▸ THE RECORDS:
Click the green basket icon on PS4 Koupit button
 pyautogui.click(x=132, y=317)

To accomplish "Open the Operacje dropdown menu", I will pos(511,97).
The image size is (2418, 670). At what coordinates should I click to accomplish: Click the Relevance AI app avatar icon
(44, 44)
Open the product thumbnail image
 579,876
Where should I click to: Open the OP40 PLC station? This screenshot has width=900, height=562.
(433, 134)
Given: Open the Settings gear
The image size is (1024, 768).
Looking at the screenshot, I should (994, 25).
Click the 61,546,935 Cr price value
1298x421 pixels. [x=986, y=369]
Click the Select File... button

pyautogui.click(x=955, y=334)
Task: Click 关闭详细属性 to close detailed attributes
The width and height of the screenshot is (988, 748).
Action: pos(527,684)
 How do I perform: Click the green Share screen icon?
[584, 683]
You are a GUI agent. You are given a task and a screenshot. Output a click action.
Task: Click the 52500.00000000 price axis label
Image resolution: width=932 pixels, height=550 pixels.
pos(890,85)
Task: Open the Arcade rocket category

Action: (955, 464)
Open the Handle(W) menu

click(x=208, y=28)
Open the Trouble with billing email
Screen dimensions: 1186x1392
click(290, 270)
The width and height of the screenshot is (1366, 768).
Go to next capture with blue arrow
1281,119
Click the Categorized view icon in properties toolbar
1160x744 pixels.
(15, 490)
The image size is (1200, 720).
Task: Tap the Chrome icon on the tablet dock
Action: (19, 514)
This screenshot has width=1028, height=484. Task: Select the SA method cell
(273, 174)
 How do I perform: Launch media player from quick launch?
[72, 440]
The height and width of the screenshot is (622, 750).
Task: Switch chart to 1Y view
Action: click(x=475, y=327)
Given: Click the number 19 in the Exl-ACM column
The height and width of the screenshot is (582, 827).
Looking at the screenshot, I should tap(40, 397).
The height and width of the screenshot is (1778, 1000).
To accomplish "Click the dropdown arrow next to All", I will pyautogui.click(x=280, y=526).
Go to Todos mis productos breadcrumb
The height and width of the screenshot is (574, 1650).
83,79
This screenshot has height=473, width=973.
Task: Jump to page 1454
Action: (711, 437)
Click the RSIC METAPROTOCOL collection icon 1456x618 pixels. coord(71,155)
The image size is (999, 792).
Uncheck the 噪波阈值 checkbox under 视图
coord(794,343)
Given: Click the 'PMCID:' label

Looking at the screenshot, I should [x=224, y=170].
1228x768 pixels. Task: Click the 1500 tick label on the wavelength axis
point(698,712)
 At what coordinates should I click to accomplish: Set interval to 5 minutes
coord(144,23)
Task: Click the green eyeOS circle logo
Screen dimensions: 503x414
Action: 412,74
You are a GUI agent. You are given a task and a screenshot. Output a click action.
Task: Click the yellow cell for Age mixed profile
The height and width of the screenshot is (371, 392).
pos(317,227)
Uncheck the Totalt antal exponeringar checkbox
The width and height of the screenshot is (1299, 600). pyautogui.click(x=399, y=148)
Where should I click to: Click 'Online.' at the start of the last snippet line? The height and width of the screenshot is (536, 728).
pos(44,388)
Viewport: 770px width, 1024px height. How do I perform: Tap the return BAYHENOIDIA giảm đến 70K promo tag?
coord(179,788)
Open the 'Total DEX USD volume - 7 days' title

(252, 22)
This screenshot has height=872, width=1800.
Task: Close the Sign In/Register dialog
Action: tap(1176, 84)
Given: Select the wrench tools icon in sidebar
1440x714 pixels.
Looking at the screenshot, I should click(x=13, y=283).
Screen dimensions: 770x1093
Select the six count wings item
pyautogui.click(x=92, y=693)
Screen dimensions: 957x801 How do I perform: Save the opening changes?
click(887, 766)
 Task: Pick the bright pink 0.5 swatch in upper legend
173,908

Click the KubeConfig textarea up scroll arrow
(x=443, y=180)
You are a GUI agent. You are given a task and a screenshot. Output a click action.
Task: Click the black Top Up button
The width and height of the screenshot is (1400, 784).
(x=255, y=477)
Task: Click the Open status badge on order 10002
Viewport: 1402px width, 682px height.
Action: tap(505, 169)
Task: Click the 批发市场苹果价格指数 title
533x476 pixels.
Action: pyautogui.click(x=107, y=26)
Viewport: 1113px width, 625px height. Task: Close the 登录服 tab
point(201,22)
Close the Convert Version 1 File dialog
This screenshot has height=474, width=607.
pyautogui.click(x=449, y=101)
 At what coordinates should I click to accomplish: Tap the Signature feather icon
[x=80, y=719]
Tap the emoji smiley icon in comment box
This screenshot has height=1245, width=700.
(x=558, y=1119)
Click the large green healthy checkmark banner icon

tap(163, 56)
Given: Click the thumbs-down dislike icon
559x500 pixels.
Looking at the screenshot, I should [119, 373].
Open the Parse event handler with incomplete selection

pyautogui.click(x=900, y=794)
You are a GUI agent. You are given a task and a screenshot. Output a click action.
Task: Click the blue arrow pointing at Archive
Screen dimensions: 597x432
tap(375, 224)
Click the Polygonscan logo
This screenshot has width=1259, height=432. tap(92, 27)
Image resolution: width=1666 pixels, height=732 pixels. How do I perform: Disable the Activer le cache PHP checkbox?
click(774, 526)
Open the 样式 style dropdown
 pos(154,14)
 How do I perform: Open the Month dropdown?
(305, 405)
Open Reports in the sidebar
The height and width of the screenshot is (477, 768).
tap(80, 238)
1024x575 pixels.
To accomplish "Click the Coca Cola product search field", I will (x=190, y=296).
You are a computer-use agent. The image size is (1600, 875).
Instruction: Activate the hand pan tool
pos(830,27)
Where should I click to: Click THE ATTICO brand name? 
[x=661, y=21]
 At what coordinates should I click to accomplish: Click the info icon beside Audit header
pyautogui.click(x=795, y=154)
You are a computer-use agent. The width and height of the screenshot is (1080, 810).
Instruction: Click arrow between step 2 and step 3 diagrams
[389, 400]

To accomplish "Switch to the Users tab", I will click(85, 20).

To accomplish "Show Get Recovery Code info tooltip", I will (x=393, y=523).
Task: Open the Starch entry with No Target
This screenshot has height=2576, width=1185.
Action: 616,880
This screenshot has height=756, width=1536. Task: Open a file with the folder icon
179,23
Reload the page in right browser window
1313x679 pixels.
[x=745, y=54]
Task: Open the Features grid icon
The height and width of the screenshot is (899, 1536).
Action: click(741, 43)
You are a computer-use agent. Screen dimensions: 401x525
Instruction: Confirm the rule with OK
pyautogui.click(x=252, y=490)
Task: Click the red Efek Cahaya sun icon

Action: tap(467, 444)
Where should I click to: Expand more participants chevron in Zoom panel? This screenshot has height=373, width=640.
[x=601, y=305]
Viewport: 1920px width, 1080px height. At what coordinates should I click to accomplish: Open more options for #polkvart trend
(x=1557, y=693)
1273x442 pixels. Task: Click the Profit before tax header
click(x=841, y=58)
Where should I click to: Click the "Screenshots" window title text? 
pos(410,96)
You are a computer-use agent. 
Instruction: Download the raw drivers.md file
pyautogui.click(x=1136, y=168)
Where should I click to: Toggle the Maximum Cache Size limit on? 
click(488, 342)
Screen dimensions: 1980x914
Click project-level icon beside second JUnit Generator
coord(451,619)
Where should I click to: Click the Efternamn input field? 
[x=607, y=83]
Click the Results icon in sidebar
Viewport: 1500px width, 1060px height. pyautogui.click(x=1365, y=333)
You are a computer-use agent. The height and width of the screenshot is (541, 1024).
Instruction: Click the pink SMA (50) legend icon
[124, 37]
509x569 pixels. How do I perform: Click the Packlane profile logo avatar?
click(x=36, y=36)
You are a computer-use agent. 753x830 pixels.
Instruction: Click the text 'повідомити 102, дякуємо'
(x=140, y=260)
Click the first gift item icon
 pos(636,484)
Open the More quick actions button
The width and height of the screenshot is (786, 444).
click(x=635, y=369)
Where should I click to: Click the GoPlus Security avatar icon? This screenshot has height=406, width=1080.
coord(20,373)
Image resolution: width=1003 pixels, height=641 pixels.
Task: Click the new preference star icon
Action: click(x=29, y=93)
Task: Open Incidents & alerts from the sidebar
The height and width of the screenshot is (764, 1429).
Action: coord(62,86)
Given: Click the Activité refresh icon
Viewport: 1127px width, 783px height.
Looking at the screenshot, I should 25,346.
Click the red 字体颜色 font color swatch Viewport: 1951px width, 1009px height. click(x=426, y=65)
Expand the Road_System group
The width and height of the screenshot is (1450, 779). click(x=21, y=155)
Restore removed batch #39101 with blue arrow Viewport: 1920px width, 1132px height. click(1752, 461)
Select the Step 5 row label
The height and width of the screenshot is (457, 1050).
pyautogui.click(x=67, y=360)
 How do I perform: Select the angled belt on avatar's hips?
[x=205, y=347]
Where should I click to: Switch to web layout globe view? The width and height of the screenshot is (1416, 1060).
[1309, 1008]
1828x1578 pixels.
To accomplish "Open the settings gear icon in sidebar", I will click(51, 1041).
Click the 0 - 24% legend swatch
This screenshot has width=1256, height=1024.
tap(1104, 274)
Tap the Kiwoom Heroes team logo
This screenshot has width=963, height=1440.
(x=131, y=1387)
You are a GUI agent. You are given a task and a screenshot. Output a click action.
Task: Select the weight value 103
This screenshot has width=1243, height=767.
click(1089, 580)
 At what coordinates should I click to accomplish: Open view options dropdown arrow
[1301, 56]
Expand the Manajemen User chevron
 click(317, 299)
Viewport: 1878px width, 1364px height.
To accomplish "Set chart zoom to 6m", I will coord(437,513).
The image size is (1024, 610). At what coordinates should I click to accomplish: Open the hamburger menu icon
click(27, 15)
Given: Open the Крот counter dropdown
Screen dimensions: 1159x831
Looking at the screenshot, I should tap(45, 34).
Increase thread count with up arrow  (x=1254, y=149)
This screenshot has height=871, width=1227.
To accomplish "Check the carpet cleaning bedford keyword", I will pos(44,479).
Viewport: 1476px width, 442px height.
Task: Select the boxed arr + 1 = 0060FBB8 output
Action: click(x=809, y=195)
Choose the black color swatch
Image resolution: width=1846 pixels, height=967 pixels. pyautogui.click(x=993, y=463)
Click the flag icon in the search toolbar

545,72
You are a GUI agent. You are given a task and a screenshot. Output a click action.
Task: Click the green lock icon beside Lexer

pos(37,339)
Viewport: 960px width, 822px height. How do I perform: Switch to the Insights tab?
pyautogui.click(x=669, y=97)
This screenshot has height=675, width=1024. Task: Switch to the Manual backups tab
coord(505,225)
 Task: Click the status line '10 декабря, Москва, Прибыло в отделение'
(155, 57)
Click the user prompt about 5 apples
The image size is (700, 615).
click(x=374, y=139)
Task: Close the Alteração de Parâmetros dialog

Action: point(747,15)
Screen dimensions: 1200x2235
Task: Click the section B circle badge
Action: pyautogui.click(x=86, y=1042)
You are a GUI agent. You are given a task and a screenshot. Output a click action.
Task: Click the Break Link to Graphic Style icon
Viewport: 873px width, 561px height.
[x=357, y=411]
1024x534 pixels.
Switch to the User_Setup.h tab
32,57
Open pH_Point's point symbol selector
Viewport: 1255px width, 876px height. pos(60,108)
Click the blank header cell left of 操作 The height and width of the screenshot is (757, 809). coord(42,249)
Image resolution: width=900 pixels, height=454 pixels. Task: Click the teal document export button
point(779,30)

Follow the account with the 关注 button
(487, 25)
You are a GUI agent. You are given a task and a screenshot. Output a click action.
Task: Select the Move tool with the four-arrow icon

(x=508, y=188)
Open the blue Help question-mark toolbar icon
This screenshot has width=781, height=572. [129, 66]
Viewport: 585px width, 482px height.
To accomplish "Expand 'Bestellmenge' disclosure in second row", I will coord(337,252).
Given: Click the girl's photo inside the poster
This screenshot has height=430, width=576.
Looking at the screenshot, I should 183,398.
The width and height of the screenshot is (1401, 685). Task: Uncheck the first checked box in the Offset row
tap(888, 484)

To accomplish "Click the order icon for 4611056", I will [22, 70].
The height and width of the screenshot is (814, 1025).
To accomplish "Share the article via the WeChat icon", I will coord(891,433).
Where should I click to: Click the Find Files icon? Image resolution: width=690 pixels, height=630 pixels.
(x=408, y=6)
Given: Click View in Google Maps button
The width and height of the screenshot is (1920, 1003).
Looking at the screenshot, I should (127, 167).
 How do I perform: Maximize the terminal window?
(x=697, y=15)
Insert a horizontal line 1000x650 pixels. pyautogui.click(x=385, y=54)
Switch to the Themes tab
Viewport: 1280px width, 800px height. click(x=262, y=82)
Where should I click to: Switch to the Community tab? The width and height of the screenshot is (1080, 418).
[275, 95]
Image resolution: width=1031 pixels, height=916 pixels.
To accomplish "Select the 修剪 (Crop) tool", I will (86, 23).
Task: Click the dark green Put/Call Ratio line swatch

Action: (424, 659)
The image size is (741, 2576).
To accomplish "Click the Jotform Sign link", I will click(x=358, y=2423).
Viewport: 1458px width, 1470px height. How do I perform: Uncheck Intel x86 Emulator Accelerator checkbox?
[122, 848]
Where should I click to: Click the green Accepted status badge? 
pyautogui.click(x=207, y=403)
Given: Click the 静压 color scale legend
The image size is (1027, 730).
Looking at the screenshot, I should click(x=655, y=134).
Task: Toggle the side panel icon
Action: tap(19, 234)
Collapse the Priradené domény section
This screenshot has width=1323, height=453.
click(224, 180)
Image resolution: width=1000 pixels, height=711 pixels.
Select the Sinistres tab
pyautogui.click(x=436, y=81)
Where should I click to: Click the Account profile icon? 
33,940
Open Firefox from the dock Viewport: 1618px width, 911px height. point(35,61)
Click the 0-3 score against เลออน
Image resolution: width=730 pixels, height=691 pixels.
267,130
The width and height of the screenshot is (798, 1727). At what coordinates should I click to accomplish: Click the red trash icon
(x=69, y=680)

▸ WHAT YOU NEED TO DO: Scan the data above and copy every line with "gear" in it.

▸ SOLUTION TO THE EXERCISE:
Given: Open the Settings gear
To accomplish "Open the settings gear icon in sidebar", I will click(51, 1041).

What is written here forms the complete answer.